IL-1ra, IL-2 and IP-10 have previously been suggested as diagnostic biomarkers for TB infection and IP-10 is the most extensively studied [7,13]. Although IP-10 is mainly secreted by antigen presenting cells (APCs), secretion is initiated by T cell recognition of specific peptides presented by APCs, and mainly driven by T cell derived IFN-γ. In accordance with our results, Ruhwald et al found that TB stimulated levels of IL-1-ra were significantly higher in patients with active TB compared with unexposed controls [16]. Frahm et al found the same pattern when comparing TB infected (active and LTBI combined) with uninfected subjects, and also a tendency of lower levels in LTBI versus active TB infection [11]. IP-10 and IL-2 offered comparable or even better sensitivity than IFN-γ for detection of patients with active TB [17-19] on support of our data. It has also been reported that the performance of IL-2 is similar to QFT in TB exposed individuals [19,20]. Whereas IP-10 has been equal to QFT in some studies [21,22] others have identified a higher number of infected contacts defined by IP-10 [19,20]. In our study, IL-1ra, IL-2 and IP-10 classified four, one and two, respectively, of the 16 QFT negative subjects as LTBI. To our knowledge, no studies of the variability of the alternative biomarkers in serial testing have been performed.
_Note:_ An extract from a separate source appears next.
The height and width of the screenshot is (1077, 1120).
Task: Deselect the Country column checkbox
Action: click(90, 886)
Previous studies show that unstimulated plasma levels of IP-10 distinguish between active and latent TB cases/household contacts [23,24]. We have also recently demonstrated that plasma IP-10 distinguished active TB from LTBI irrespective of HIV-infection and declined during anti-TB chemotherapy [25]. In support of our data, Chegou et al also found that the IP-10 Nil, but not TBAg-Nil level, in QFT supernatants distinguished between active TB and LTBI in children [10]. However, in the present study and a previous study in adults [9], neither the Nil nor the TBAg-Nil level of IP-10 in QFT supernatants were able to differentiate between these stages of infection. This discrepancy could be due to differences in the handling of the samples, the method of analysis and in the studied population.
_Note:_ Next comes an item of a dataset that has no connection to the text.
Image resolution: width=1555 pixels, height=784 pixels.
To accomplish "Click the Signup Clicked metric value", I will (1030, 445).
There are some limitations to our study. Firstly, as there is no gold standard for diagnosing LTBI, the diagnostic accuracy of alternative markers is difficult to assess. In this study the diagnosis of LTBI was based on information of TB exposure, clinical examination excluding active TB and the QFT test result. Secondly, repeated testing of subjects with QFT test result in the borderline zone was not performed and we were therefore not able to examine the variability of IL-1ra, IL-2 and IP-10 in longitudinal samples. Thirdly, for some of the markers analysed, a considerable proportion of the study subjects in both the active TB and LTBI had TB stimulated and Nil levels that were above the upper detection level of the assay despite dilutions of the samples. Differences in these markers between the TB infection groups could therefore not be evaluated. When comparing the levels of these markers in TB groups with the controls, significant differences may not be detected because levels that were above the upper detection level were replaced by the highest value of the standard curve. The actual median levels in the active and LTBI group therefore may be higher than we were able to detect. Still, significant data presented in this study were all based on valid parameters. Finally, due to a small sample size increasing the risk of type 2 errors the data needs to be confirmed in larger prospective studies to determine whether the markers have reliable predictive capacity.

Conclusions

Analysis of unstimulated levels of IL-1b, IL-1ra, IL-9 and IL-17a in QFT supernatants may help to discriminate active TB from LTBI whereas the respective TB antigen stimulated levels do no separate between the groups. Still, TB antigen stimulated IL-1ra, IL-2 and IP-10 levels differentiate the QFT borderline group from controls, supporting true TB infection in the majority of these patients. However, inconsistency was seen and further studies are needed to examine proper cut-offs and the variability of these markers in serial testing.